Certain types of hearing loss could soon be cured thanks to pioneering research using stem cells, it has been announced.
Researchers from the University of Sheffield managed to grow early versions of sensory hair cells that turn sound waves into nerve impulses, and nerve cells that transmit hearing messages to the brain - known as auditory neurons - in laboratory conditions using stem cells taken from the human inner ear of foetuses.
The team, writing in the journal Stem Cells, hopes that further work will lead to fully functional cells that could be used to treat total hearing loss, though it says practical deafness treatments are at least 10 years away.

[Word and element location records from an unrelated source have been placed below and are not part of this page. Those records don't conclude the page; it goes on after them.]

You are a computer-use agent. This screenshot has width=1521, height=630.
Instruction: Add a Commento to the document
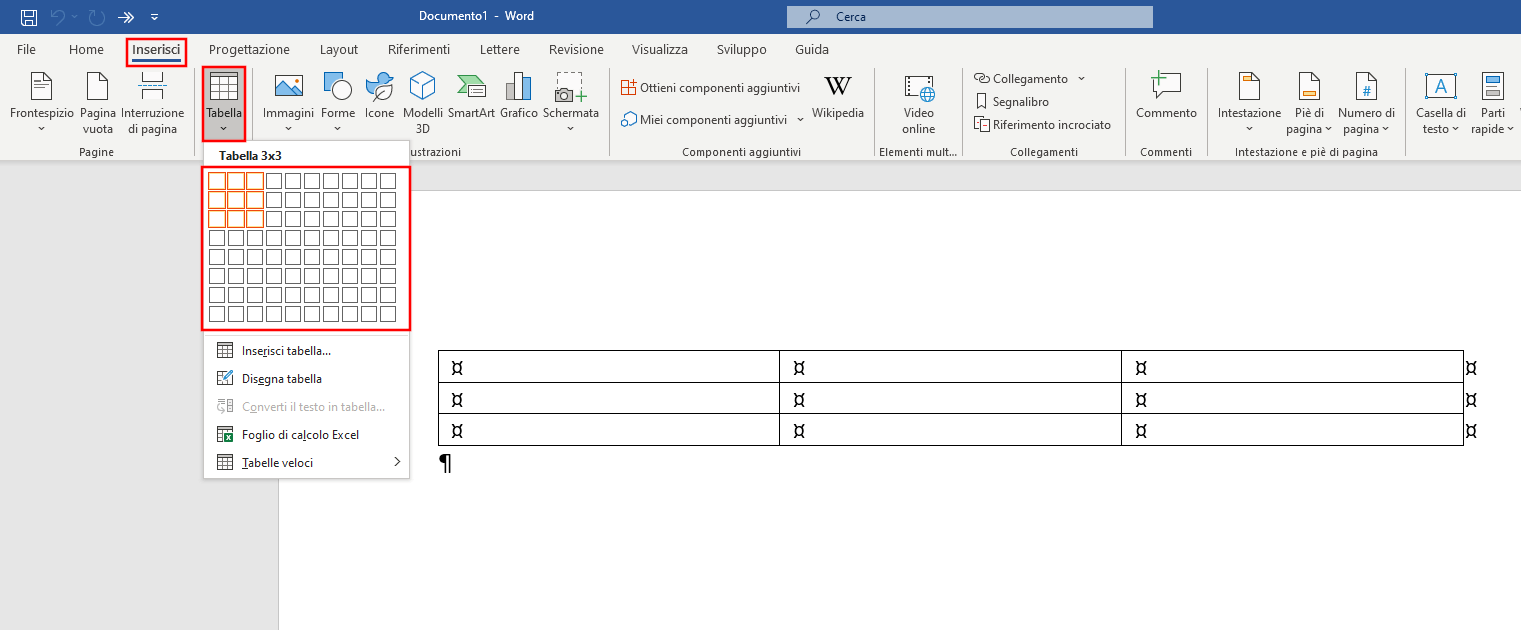click(1166, 98)
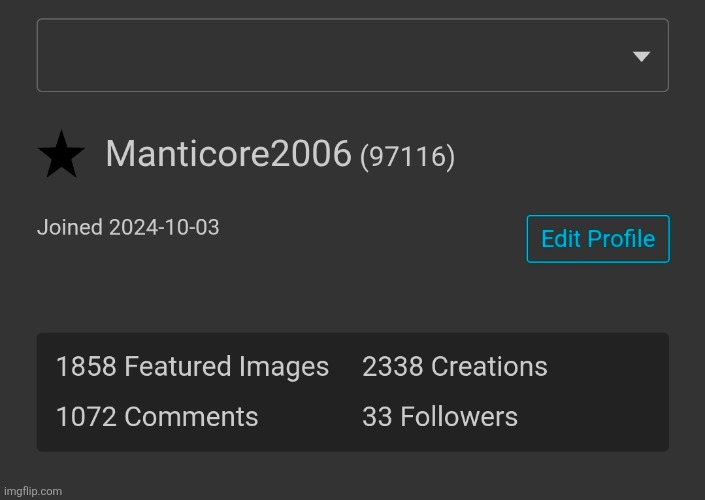Click the number 2338
Viewport: 705px width, 500px height.
[x=392, y=367]
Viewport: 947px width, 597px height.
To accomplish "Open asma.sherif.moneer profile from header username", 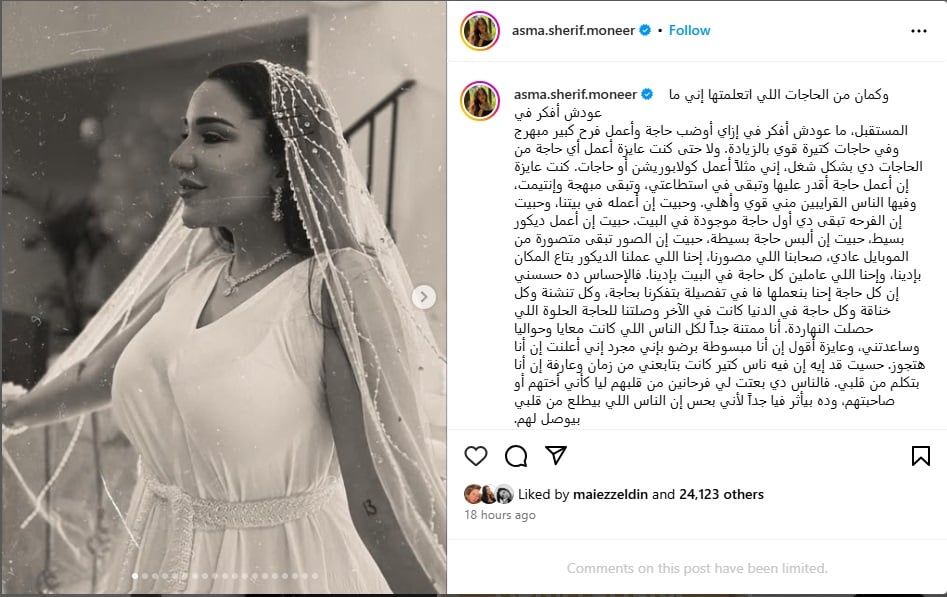I will [573, 30].
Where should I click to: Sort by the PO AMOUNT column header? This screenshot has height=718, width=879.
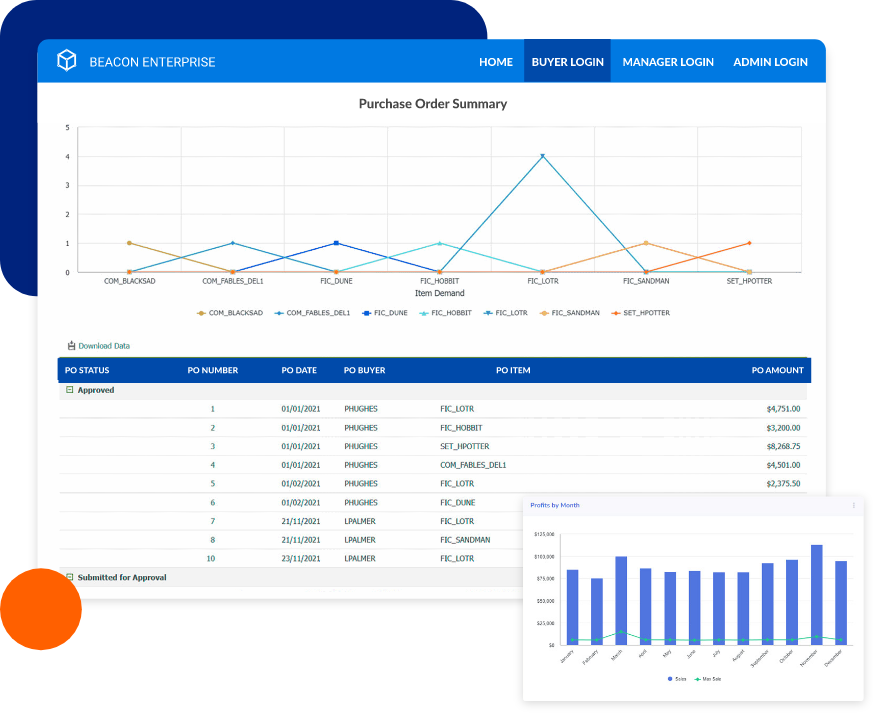[x=777, y=370]
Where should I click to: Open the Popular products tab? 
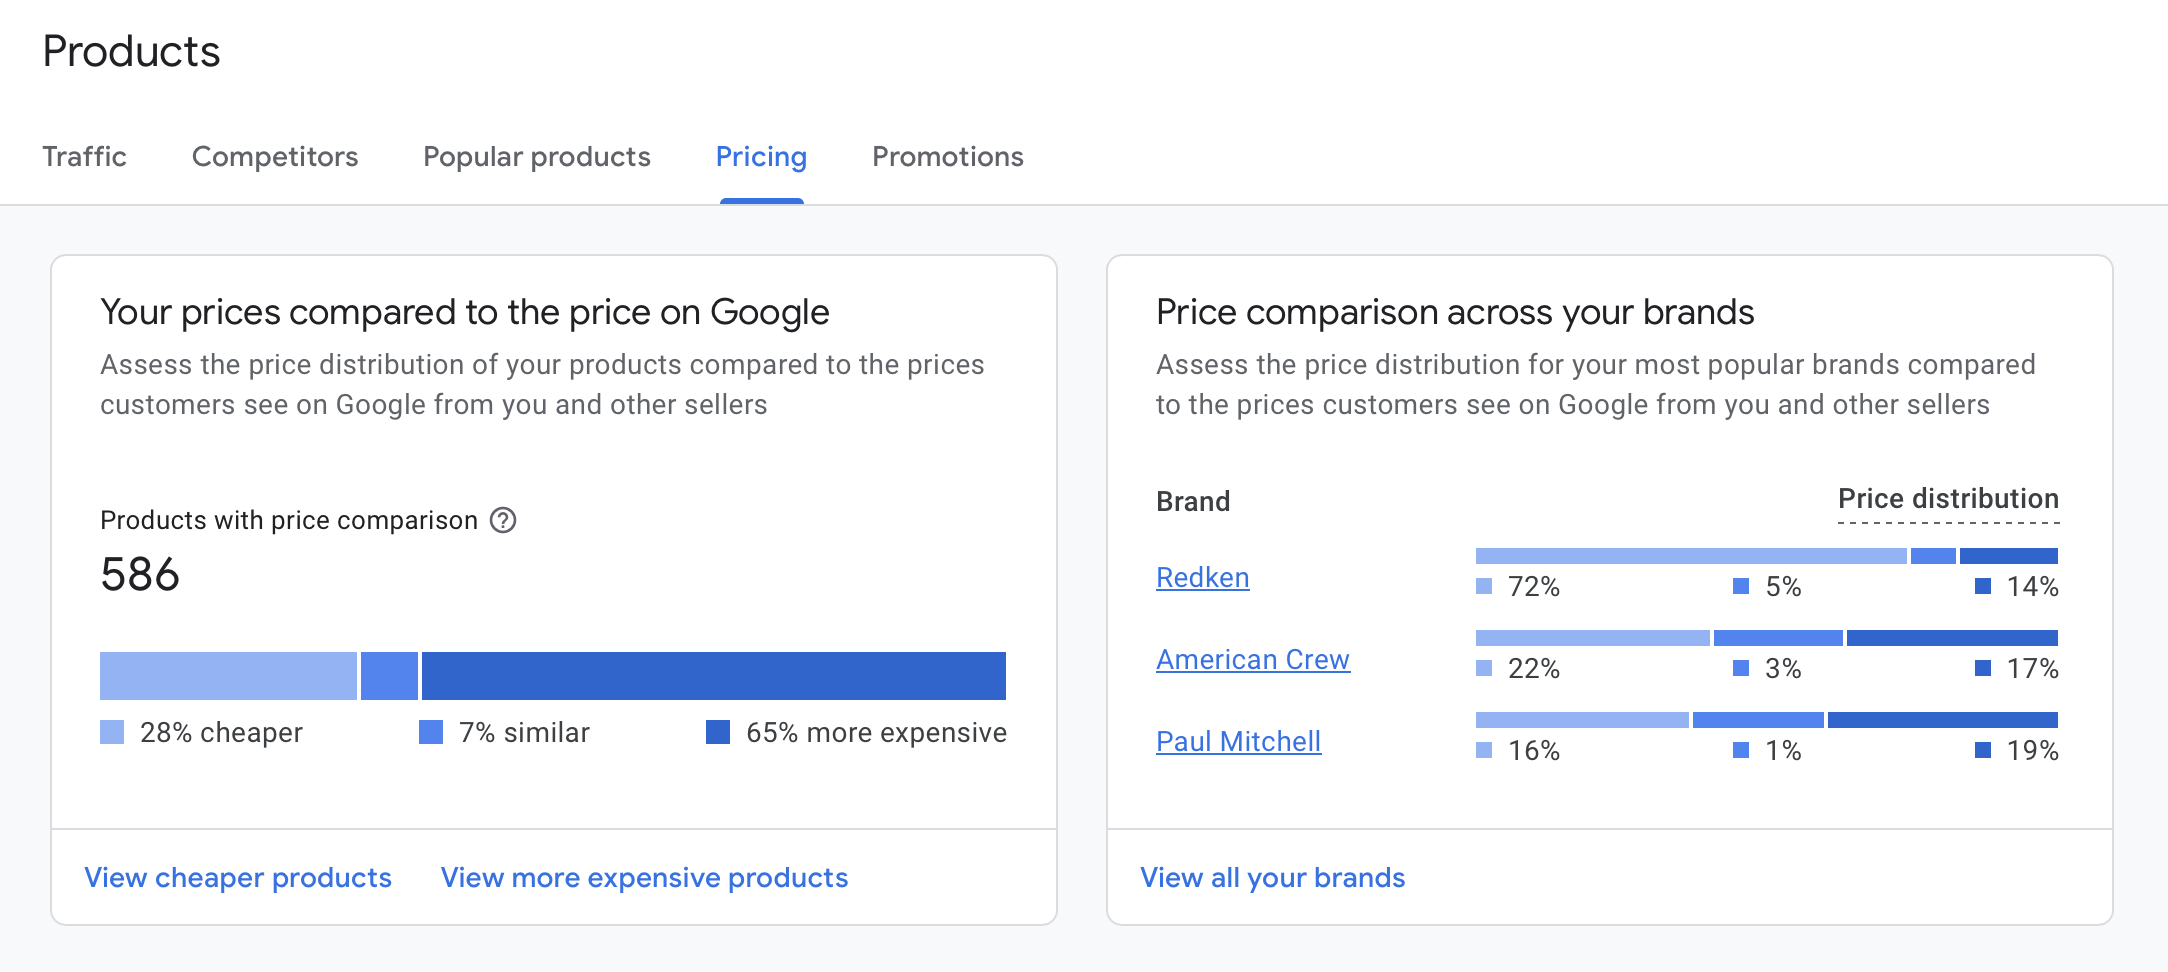coord(537,157)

Lead researcher Dr Marcelo Rivolta said: ‘The potential of stem cells is very exciting. We have now an experimental system to study genes and drugs in a human context.
‘Moreover, these cells would help us to develop the technologies needed to deliver them into damaged tissues, such as the cochlea, in order to restore the different cell types.
‘This should facilitate the development of a stem cell treatment for deafness.’
Stem cells are immature cells, mostly found in embryos and foetuses, that can develop along a number of different pathways.
Dr Rivolta’s team managed to grow cells in the inner ear that use tiny hairs to turn sound waves into nerve impulses after exposing the stem cells to a cocktail of special chemicals.